**OBJECTIVE A**: Reproduce, without any change, the lines of the listing below that begin at the line containing "How do I perform: Close" and run through the end of the listing.

**DOCUMENT SEGMENT**:
With an above average annual Auction clearance rate of 44% it was a good year for property in Brisbane. As I reported on many occasions over the last 12 months, NPB Brisbane experienced multi-offer scenarios on the majority of properties that we were negotiating on – evidence of a fast moving market. Whilst many property buyers were reluctant to participate in these bidding wars, they are fast becoming the norm in Brisbane, so the bad news for buyers is: GET SET for more.

So, what’s ahead for us in 2015?

According to BIS, APM and other well regarded property commentators, the property market in Brisbane is tipped for a bumper time over the next 2 years, so our advice is to get into the market as soon as you can, to take advantage of the recovering market conditions and certain capital growth.

When buying a property, the old adage of “location, location, location” is hard to go past. However, just as important for consideration is the property type itself. So if you are after a property either to live in or to invest in here are a few fundamental steps to follow;

1. Determine your budget and stick to it.

Know your budget and stick to it. Ascertain what your comfort capacity is for the purchase, allowing for vacancy times in rental periods and your current lifestyle. Have a buffer in place for the difference in shortfall of incomings Vs outgoings. Do not get emotionally hooked on a property you cannot afford.

2. Work out your strategy for investing in property.

Develop a 5, 10 & 15 year plan for your property investing. Discuss your goals & steps with your partner, work out what your risk profile is and what steps you can put in place to help you reach your goals. Most investors fail because they do not work to a plan and just buy what they think looks good at that time. However, your property investing strategy can change over time so it is important to be flexible.

**RECORDS FOR THE EXERCISE**:
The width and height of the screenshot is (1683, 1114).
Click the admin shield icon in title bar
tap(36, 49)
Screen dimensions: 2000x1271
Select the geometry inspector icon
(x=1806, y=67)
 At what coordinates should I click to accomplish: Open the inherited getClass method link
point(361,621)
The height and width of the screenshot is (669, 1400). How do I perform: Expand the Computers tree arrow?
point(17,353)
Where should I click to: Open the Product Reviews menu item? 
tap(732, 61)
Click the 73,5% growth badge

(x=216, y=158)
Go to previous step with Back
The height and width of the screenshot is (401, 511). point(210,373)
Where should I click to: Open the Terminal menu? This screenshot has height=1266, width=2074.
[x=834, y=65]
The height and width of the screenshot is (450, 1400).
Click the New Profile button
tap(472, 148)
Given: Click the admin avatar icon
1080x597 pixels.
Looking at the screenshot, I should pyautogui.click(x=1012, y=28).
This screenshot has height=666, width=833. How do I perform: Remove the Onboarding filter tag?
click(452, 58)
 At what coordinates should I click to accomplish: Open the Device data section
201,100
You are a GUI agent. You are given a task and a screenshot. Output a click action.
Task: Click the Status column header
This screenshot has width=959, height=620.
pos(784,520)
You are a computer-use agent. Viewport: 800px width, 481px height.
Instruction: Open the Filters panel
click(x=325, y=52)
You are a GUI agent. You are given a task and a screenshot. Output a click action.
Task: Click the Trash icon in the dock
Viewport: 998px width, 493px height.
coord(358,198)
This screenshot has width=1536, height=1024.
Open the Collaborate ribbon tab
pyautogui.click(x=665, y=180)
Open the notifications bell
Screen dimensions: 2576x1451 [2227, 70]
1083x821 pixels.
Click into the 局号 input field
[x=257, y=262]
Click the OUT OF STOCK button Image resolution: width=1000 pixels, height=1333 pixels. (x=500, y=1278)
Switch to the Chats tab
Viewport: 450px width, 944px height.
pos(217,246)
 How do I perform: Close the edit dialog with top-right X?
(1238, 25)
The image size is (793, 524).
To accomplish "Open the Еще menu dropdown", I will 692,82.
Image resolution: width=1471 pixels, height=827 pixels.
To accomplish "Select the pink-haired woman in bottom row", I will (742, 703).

**OBJECTIVE B**: Resume the article on buying property in Brisbane, picking up directly after its final sentence.

**WRITTEN ANSWER A**:
 How do I perform: Close the edit dialog with top-right X?
(1238, 25)
The image size is (793, 524).
To accomplish "Open the Еще menu dropdown", I will 692,82.
Image resolution: width=1471 pixels, height=827 pixels.
To accomplish "Select the pink-haired woman in bottom row", I will (742, 703).

**WRITTEN ANSWER B**:
3. RESEARCH Your Area Price Points

Talk to local agents, visit open houses, attend auctions and scour the internet.It is important to remember that the selling agent is more often than not a master of the profession and is trained in buyer’s psychology. They will recognise when they have some unwitting prey in front of them.

These are all the fundamental things that National Property Buyers consultants do every day. Purchasing the property for the right price can make the difference between buying another property sooner rather than later and will definitely pay off for you. One of the most common mistakes that investors make is overpaying for the property.

There is no substitute for research when you are investing huge sums of your hard earned cash into property.

4. Let capital growth be your driver

Whilst it is important to have a balanced portfolio, the emphasis should be on capital growth and not rental income. We can always improve the yield on a property through various methods but if the property purchased is not in a high growth area then it will suffocate the overall growth of your portfolio.

A lot of investors chase yield in their investment property at the expense of capital growth.